Gatchalian cites need to accelerate passage of legislative reforms

Published March 12, 2019, 2:24 PM

by Patrick Garcia

By Mario Casayuran
Senator Sherwin T. Gatchalian on Tuesday called on the Senate to accelerate the passage of much-needed legislative reforms designed to make the country more adaptable to current and future business demands and trends.

Sen. Sherwin T. Gatchalian (Senate of the Philippines / MANILA BULLETIN)
Sen. Sherwin T. Gatchalian
(Senate of the Philippines / MANILA BULLETIN)

“There is an actual need to amend the country’s current economic laws to foster a more competitive business environment in the Philippines,” he stressed.

Gatchalian, chairman of the Senate economic affairs and energy committees, issued the statement following the executive branch’s renewed call for the next Congress to lift foreign ownership limits under the 1987 Constitution amid the slowdown of foreign direct investment (FDI) inflow in 2018.

“Nananatiling isang malaking hadlang sa pag-unlad ng ating bansa ang restrictive na mga batas at polisiya natin sa foreign investments. Talagang napapanahon na muling pag-usapan ang pag-amiyenda sa ating mga batas upang mas ma-encourage ang mga dayuhang namumuhunan na magbukas ng mga negosyo dito sa Pilipinas,” he said. (Our progress would continue to be blocked by restrictive laws and policies on foreign investments. It is time that we debate on amendments of our laws so as to encourage foreigners to invest and open their businesses in the Philippines.)

“We should take advantage of our good economic performance by further harnessing the country’s potential for foreign investment. This starts by reviewing and updating our laws to encourage the influx of foreign capital through the development of a more investment-friendly climate,” he added.

According to the Bangko Sentral ng Pilipinas (BSP), FDI attracted by the Philippines slowed by 4.4 percent to $9.8 billion in 2018 from $10.3 billion in 2017 amid the sharp drop on net investments in equity capital.

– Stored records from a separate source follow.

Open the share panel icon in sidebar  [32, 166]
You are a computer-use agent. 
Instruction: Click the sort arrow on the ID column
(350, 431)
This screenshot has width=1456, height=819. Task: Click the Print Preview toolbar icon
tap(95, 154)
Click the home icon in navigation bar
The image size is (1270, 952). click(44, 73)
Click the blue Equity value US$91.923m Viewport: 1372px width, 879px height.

In 2017, the Philippines’ FDI of $10.3 billion paled in comparison with most of its peers in Southeast Asia, trailing behind the likes of Singapore ($63.57 billion), Indonesia ($22.17 billion) and Vietnam ($14.10 billion).

Gatchalian pointed out the Philippines “continues to lag behind its ASEAN (Association of Southeast Asian Nations) neighbors in terms of capturing foreign investment due to the country’s relatively restrictive and less competitive economic policies.”

The lawmaker said he has championed several economic reform bills that aim to foster an inclusive, efficient, and competitive business environment in the Philippines, and ensure the country will capture a lion’s share of foreign investments.

Among these is Senate Bill (SB) 2102 or An Act Amending Republic Act No. 7042, otherwise known as the Foreign Investments Act (FIA) of 1991, which provides clarity to foreigners who are interested in investing in small and medium enterprises or practicing their profession in the Philippines.

With SB 2102, Gatchalian proposes to update FIA’s declaration of policy to encapsulate inclusive economic growth, advancements in technology, and the dynamic relationships among global and regional economies.

The bill also mandates the National Economic and Development Authority (NEDA), in cooperation and consultation with the Board of Investments, the Department of Trade and Industry (DTI), the Securities and Exchange Commission (SEC), and other pertinent government agencies to conduct an annual review of the country’s Foreign Investment Negative List (FINL) to ensure that the list is aligned with this policy.

Moreover, SB 2102 seeks to amend Section 4 of the FIA to expressly exclude “the practice of professions” from the coverage of the FIA, thus emphasizing that the law only governs equity investments in the Philippines by non-Filipinos.

Gatchalian renewed his call for the removal of anti-competitive restrictions on foreign investments, pointing to key amendatory measures he has filed to erase these restrictions from key economic laws including the Public Services Act and the Retail Trade Liberalization Act.

“With global growth expected to moderate in 2019, it is time for us to pass legislative reforms that are responsive to the needs of the domestic economy and, at the same time, accommodate the dynamics of the regional and global environment,” he said.